Comment out the middelware:

MIDDLEWARE = [
    'django.middleware.security.SecurityMiddleware',
    'django.contrib.sessions.middleware.SessionMiddleware',
    'django.middleware.common.CommonMiddleware',
    # 'django.middleware.csrf.CsrfViewMiddleware',
    'django.contrib.auth.middleware.AuthenticationMiddleware',
    'django.contrib.messages.middleware.MessageMiddleware',
    'django.middleware.clickjacking.XFrameOptionsMiddleware',
]

To enforce CSRF protection on a specific function, use @csrf_protect:

from django.views.decorators.csrf import csrf_protect
from django.http import HttpResponse
import json

@csrf_protect
def submit_data(request):
    payload = {'status': 'success'}
    return HttpResponse(json.dumps(payload))

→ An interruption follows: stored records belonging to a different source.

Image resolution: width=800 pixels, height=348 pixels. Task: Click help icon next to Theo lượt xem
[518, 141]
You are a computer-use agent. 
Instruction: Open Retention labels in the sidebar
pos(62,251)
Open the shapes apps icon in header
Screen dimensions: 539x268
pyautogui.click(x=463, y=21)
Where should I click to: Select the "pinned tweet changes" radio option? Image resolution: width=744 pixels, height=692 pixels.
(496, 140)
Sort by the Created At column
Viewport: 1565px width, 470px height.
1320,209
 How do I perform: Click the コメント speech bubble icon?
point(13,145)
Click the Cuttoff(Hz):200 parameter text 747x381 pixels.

CBV Implementation with CSRF Decorators

When working with Class-Based Views, the decorator must be applied to the dispatch method using method_decorator:

Approach 1: Decorator Inside dispatch

from django.views import View
from django.views.decorators.csrf import csrf_exempt
from django.utils.decorators import method_decorator
from django.http import HttpResponse

class UserProfileView(View):
    
    @method_decorator(csrf_exempt)
    def dispatch(self, request, *args, **kwargs):
        return super().dispatch(request, *args, **kwargs)

    def get(self, request, *args, **kwargs):
        return HttpResponse('Profile Data')

    def post(self, request, *args, **kwargs):
        return HttpResponse('Updated')

Approach 2: Decorator Above Class Definition

from django.views import View
from django.views.decorators.csrf import csrf_exempt
from django.utils.decorators import method_decorator
from django.http import HttpResponse

@method_decorator(csrf_exempt, name='dispatch')
class ProductView(View):

    def get(self, request, *args, **kwargs):
        return HttpResponse('Product List')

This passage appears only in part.